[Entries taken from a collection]
========

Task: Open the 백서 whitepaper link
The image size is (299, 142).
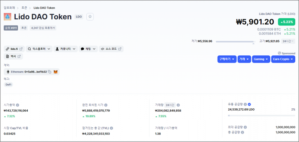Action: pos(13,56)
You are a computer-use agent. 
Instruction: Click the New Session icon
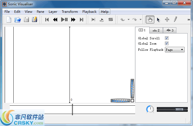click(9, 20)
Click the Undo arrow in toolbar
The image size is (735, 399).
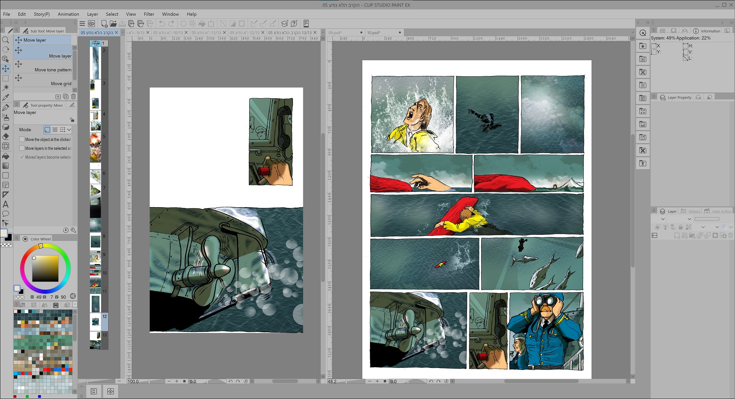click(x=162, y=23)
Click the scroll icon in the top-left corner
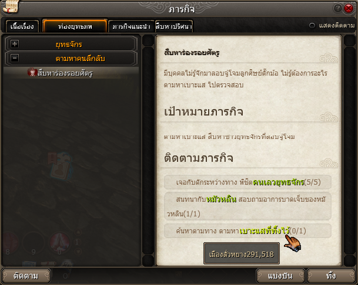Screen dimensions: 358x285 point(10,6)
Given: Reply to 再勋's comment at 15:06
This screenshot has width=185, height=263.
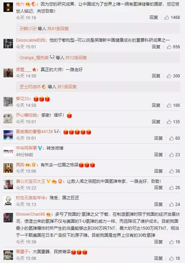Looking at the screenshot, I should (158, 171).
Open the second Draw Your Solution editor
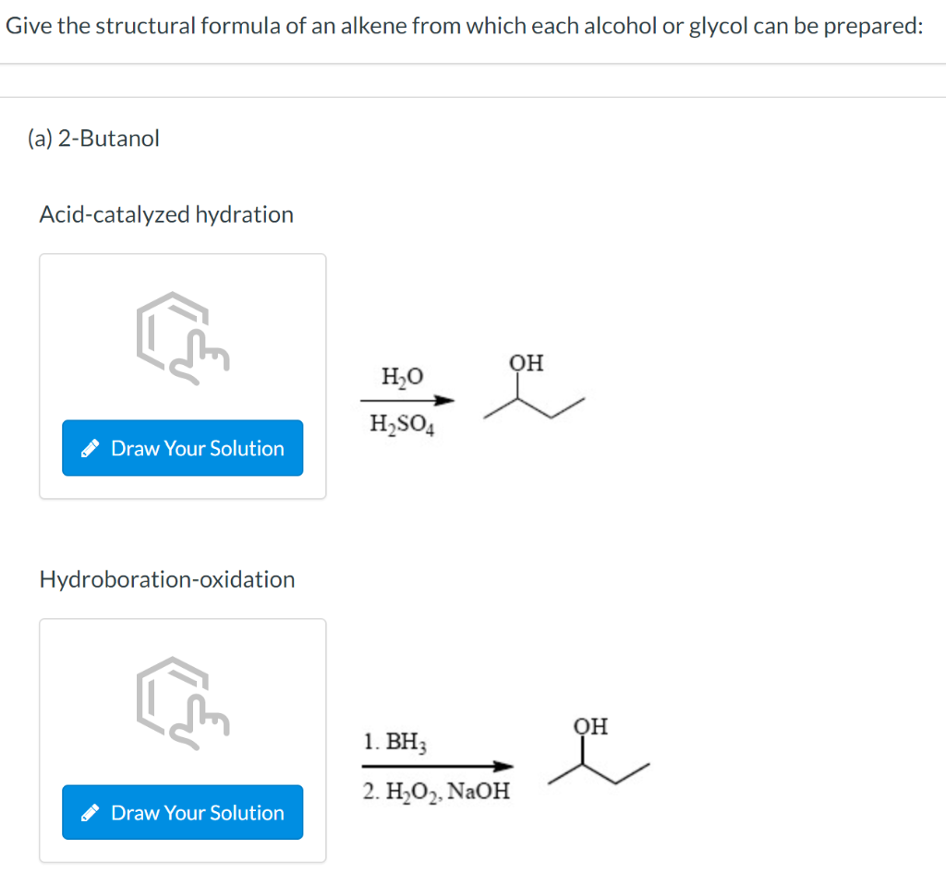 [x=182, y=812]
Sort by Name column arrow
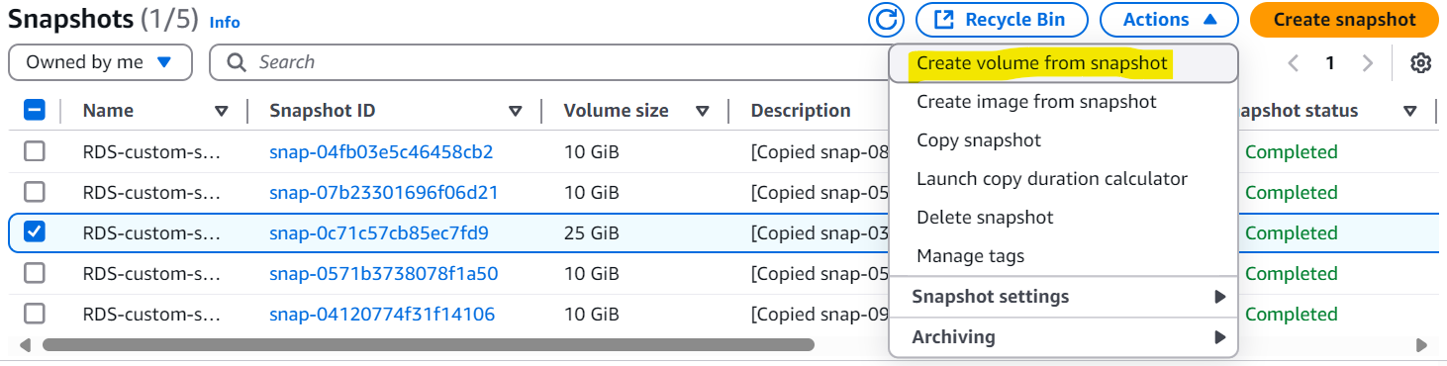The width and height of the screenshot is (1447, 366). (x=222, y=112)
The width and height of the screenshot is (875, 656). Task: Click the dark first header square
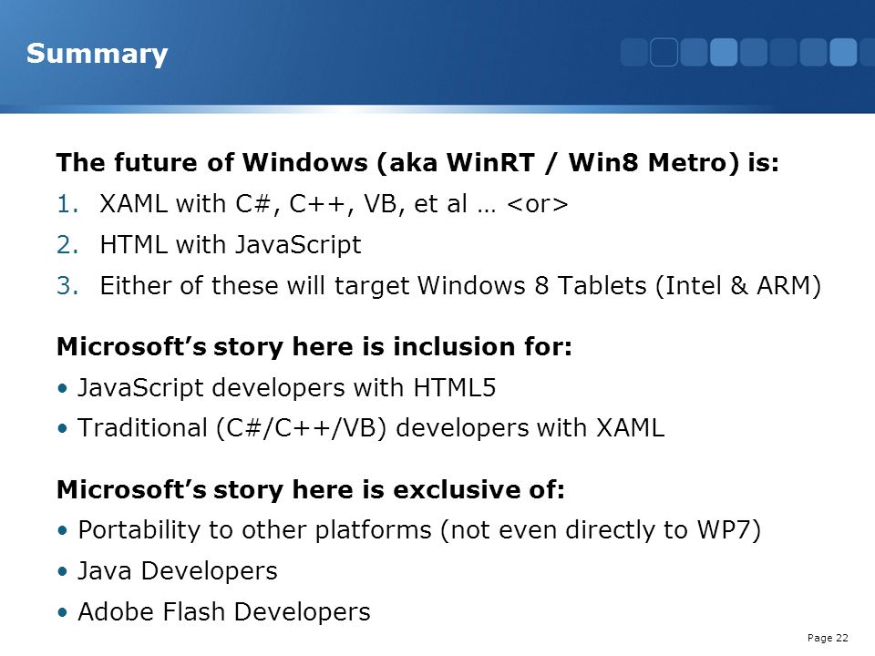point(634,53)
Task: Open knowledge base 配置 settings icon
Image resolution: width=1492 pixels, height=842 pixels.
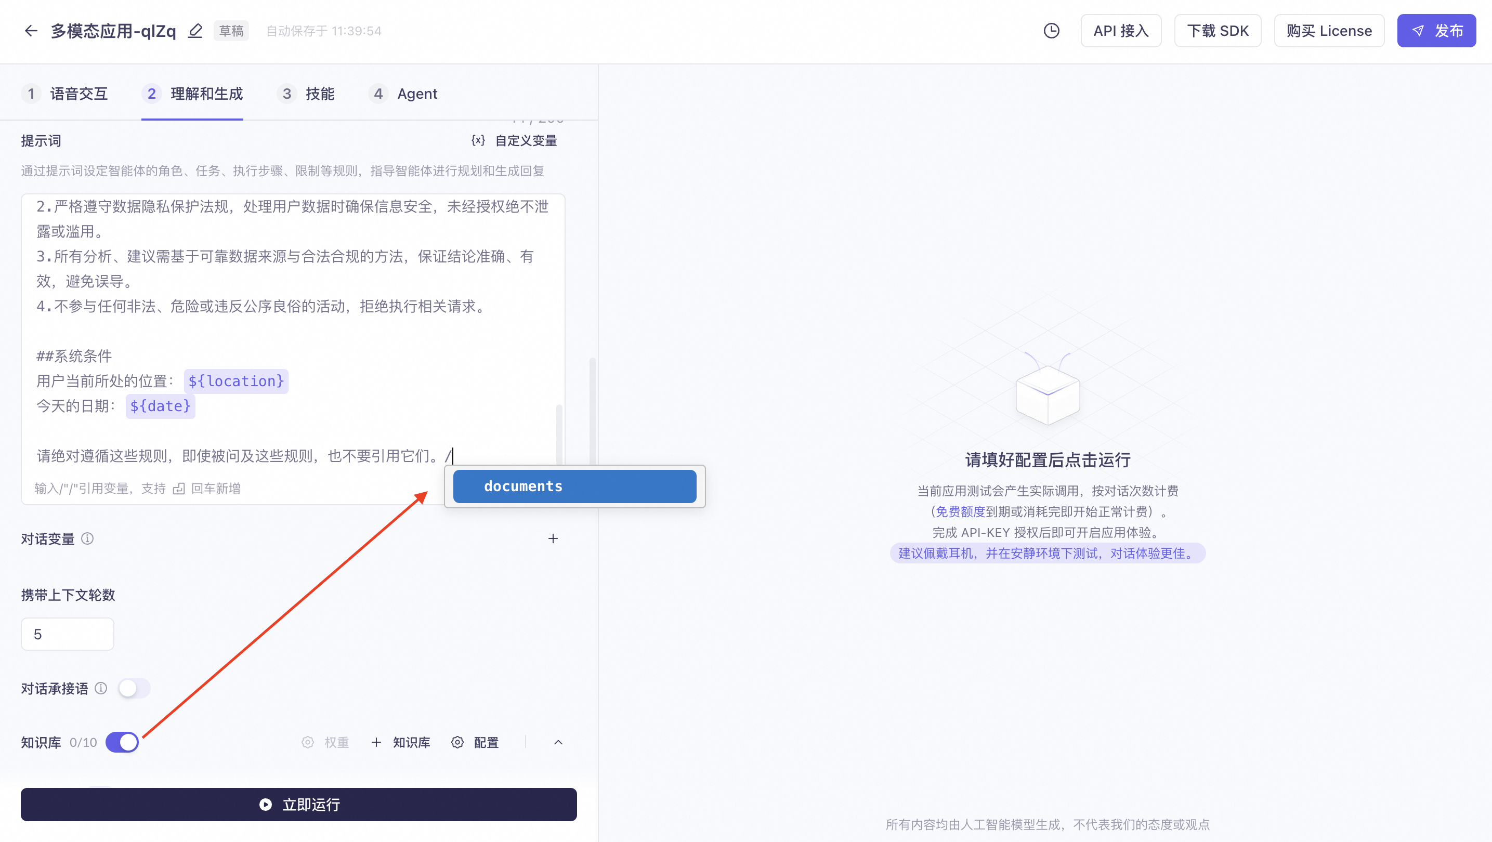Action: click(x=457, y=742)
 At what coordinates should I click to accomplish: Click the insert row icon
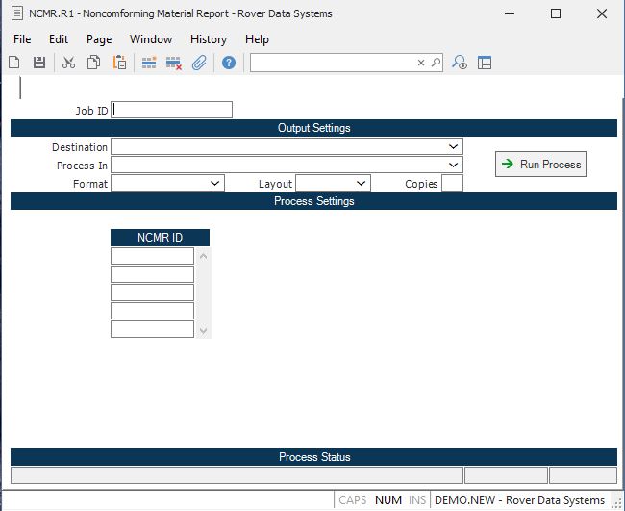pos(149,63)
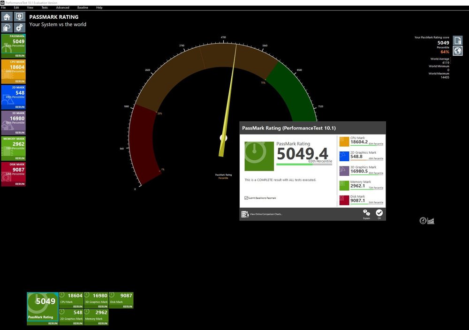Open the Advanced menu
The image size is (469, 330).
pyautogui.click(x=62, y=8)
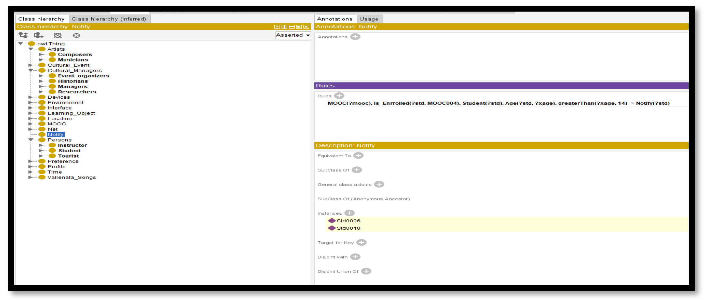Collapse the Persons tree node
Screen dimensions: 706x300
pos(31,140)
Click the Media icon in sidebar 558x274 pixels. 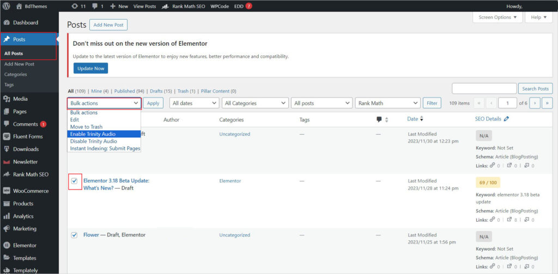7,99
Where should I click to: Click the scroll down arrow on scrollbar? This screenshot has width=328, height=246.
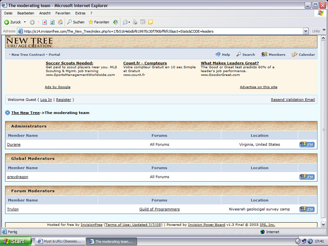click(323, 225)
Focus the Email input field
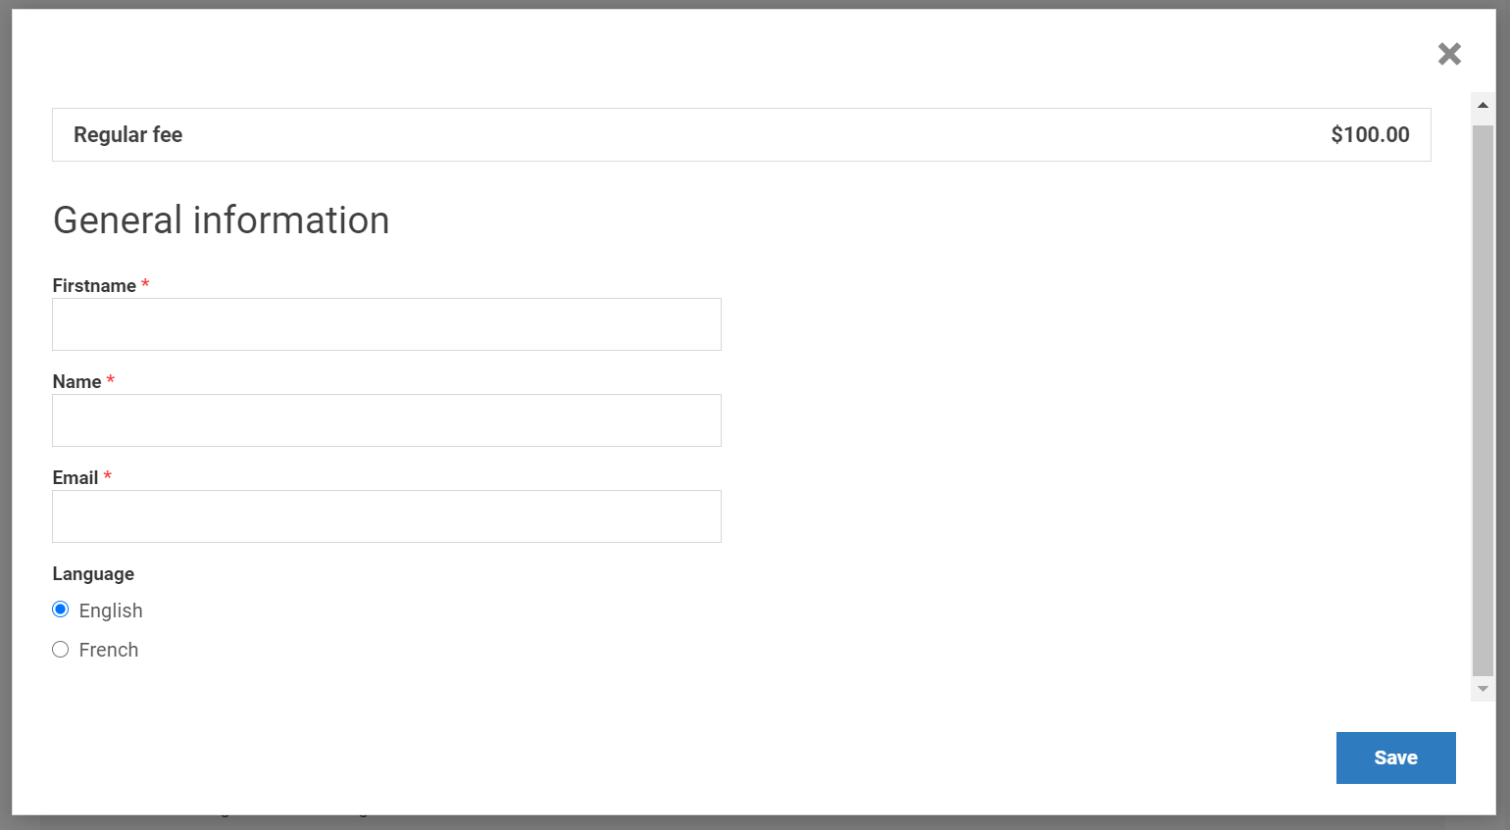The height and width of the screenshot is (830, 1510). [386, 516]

========

# [DIRECTION]
Edit the items above from the start through the line containing "point(634,53)", replacing "Undo" with "Redo" and changing nothing else. Leave the pictures out of your answer.

# [SOLUTION FOR THIS TASK]
Task: Open the 백서 whitepaper link
The image size is (299, 142).
Action: pos(13,56)
You are a computer-use agent. 
Instruction: Click the New Session icon
click(9, 20)
Click the Redo arrow in toolbar
The image size is (735, 399).
click(x=162, y=23)
Click the scroll icon in the top-left corner
Screen dimensions: 358x285 point(10,6)
Given: Reply to 再勋's comment at 15:06
This screenshot has width=185, height=263.
Looking at the screenshot, I should (158, 171).
Open the second Draw Your Solution editor
 [x=182, y=812]
Sort by Name column arrow
The width and height of the screenshot is (1447, 366). (x=222, y=112)
The width and height of the screenshot is (875, 656). Task: Click the dark first header square
point(634,53)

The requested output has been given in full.